■ What to do
1. In the post about Flink not reading S3 subfolders:
(a) Which Flink version is being used?
(b) Which source path correctly reads all three objects?
(c) What value is passed as watchType to env.readFile?
2. Carry on the post about Flink not reading S3 subfolders, starting right after its last line.

Flink using S3AFileSystem does not read subfolders from S3 - hadoop

We are using Flink 1.2.0 with the suggested S3AFileSystem configuration. A simple streaming job works as expected when its source is a single folder within an S3 bucket.
The job runs without errors--but does not produce output--when its source is a folder which itself contains subfolders.
For clarity, below is a model of the S3 bucket. Running the job to point to s3a://bucket/folder/2017/04/25/01/ properly reads all three objects and any subsequent objects that appear in the bucket. Pointing the job to s3a://bucket/folder/2017/ (or any other intermediate folder) leads to a job that runs without producing anything.
In fits of desperation, we've tried the permutations that [in|ex]clude the trailing /.
.
`-- folder
`-- 2017
`-- 04
|-- 25
| |-- 00
| | |-- a.txt
| | `-- b.txt
| `-- 01
| |-- c.txt
| |-- d.txt
| `-- e.txt
`-- 26
Job code:
def main(args: Array[String]) {
val parameters = ParameterTool.fromArgs(args)
val bucket = parameters.get("bucket")
val folder = parameters.get("folder")
val path = s"s3a://$bucket/$folder"
val env = StreamExecutionEnvironment.getExecutionEnvironment
val lines: DataStream[String] = env.readFile(
inputFormat = new TextInputFormat(new Path(path)),
filePath = path,
watchType = FileProcessingMode.PROCESS_CONTINUOUSLY,
interval = Time.seconds(10).toMilliseconds)
lines.print()

■ Listed records

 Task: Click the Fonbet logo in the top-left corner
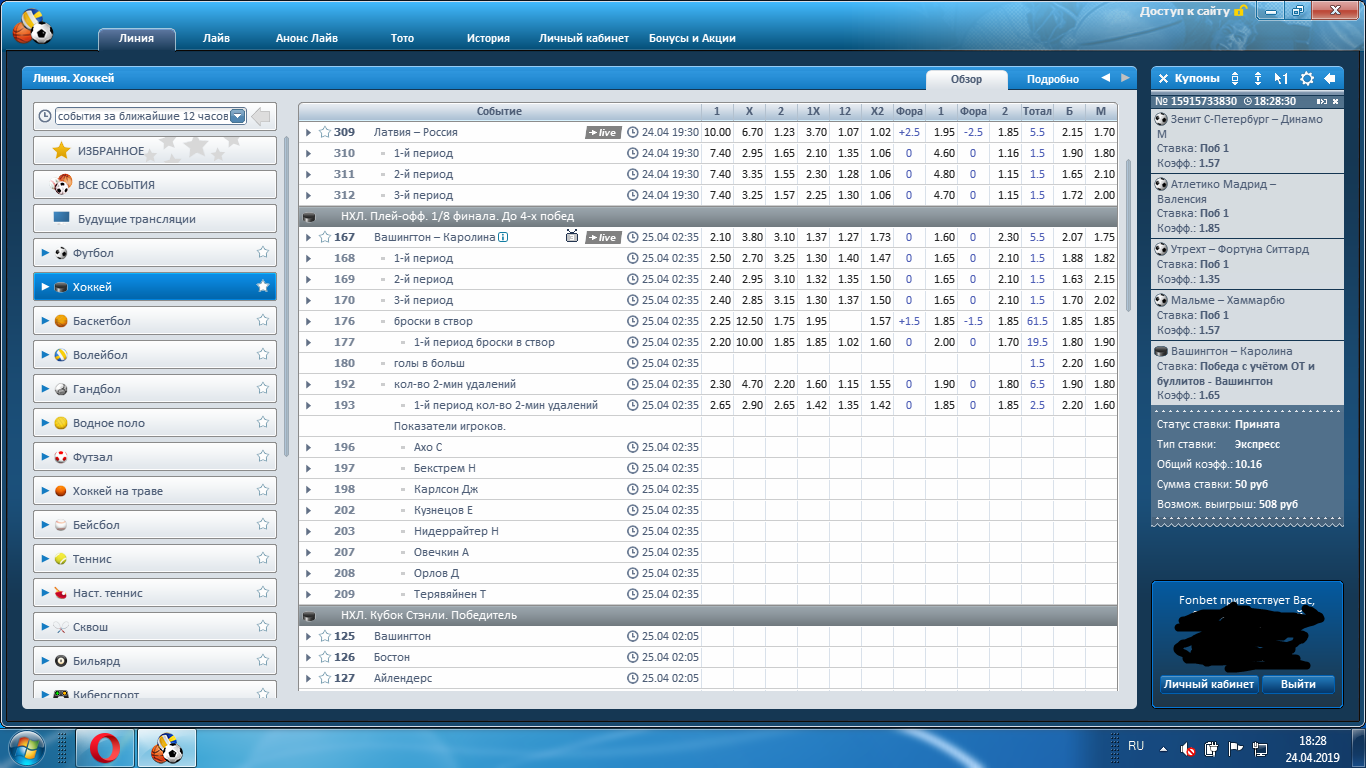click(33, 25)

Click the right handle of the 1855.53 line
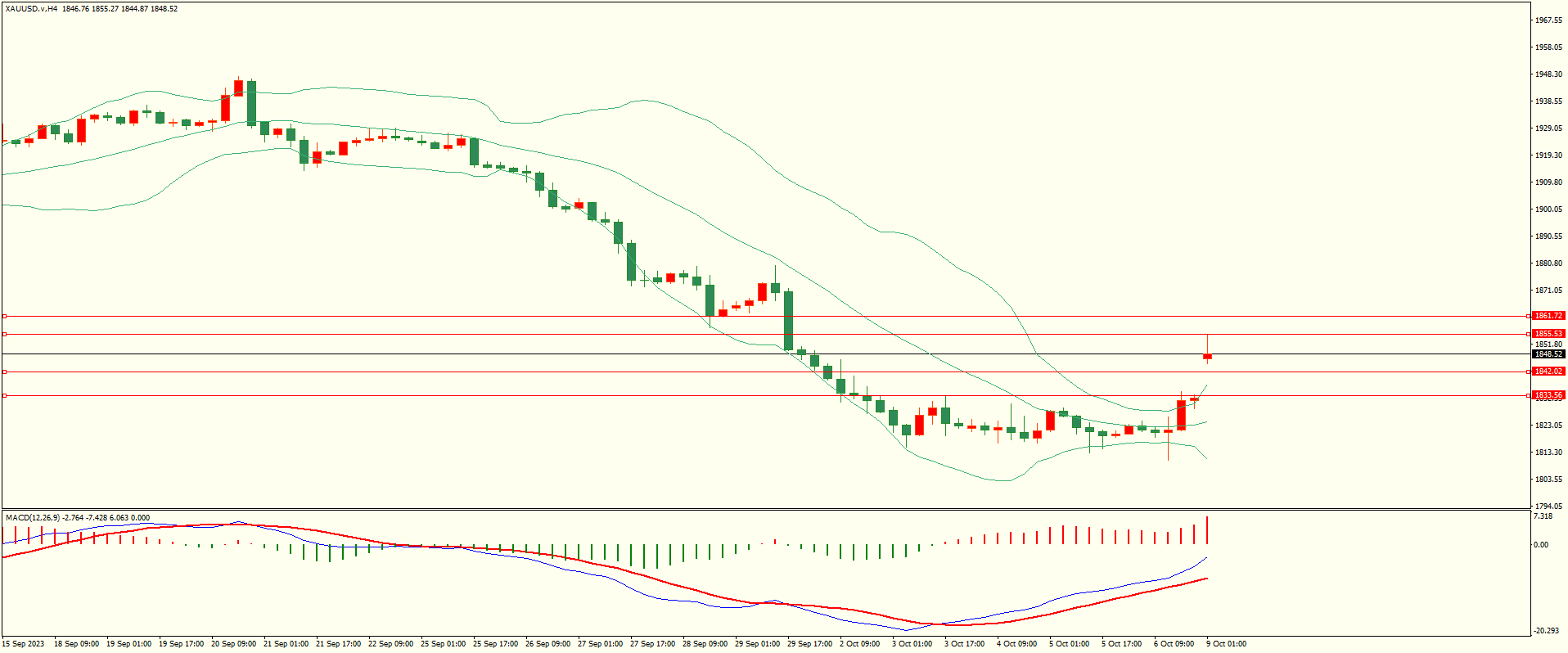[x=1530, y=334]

---

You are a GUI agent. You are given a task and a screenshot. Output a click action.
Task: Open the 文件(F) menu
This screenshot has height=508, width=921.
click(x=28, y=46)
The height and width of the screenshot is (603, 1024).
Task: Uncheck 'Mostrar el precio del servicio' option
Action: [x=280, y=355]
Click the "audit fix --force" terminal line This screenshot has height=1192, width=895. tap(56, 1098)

* * *

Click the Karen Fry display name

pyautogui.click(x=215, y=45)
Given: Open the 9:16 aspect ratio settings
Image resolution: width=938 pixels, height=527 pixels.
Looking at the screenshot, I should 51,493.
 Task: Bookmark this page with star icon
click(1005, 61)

■ Expected responses
1.
(a) Flink 1.2.0
(b) s3a://bucket/folder/2017/04/25/01/
(c) FileProcessingMode.PROCESS_CONTINUOUSLY

2.
env.execute("Flink Streaming Scala API Skeleton")
}
core-site.xml is configured per the docs:
<configuration>
<property>
<name>fs.s3a.impl</name>
<value>org.apache.hadoop.fs.s3a.S3AFileSystem</value>
</property>
<property>
<name>fs.s3a.buffer.dir</name>
<value>/tmp</value>
</property>
</configuration>
We have included all the jars for S3AFileSystem listed here: https://ci.apache.org/projects/flink/flink-docs-release-1.2/setup/aws.html#flink-for-hadoop-27
We are stumped. This seems like it should work; there are plenty of breadcrumbs on the internet that indicate that this did work. [e.g., http://apache-flink-user-mailing-list-archive.2336050.n4.nabble.com/Reading-files-from-an-S3-folder-td10281.html]
Help me, fellow squirrels... you're my only hope!

Answering my own question... with help from Steve Loughran above.
In Flink, when working with a file-based data source to process continuously, FileInputFormat does not enumerate nested files by default.
This is true whether the source is S3 or anything else.
You must set it like so:
def main(args: Array[String]) {
val parameters = ParameterTool.fromArgs(args)
val bucket = parameters.get("bucket")
val folder = parameters.get("folder")
val path = s"s3a://$bucket/$folder"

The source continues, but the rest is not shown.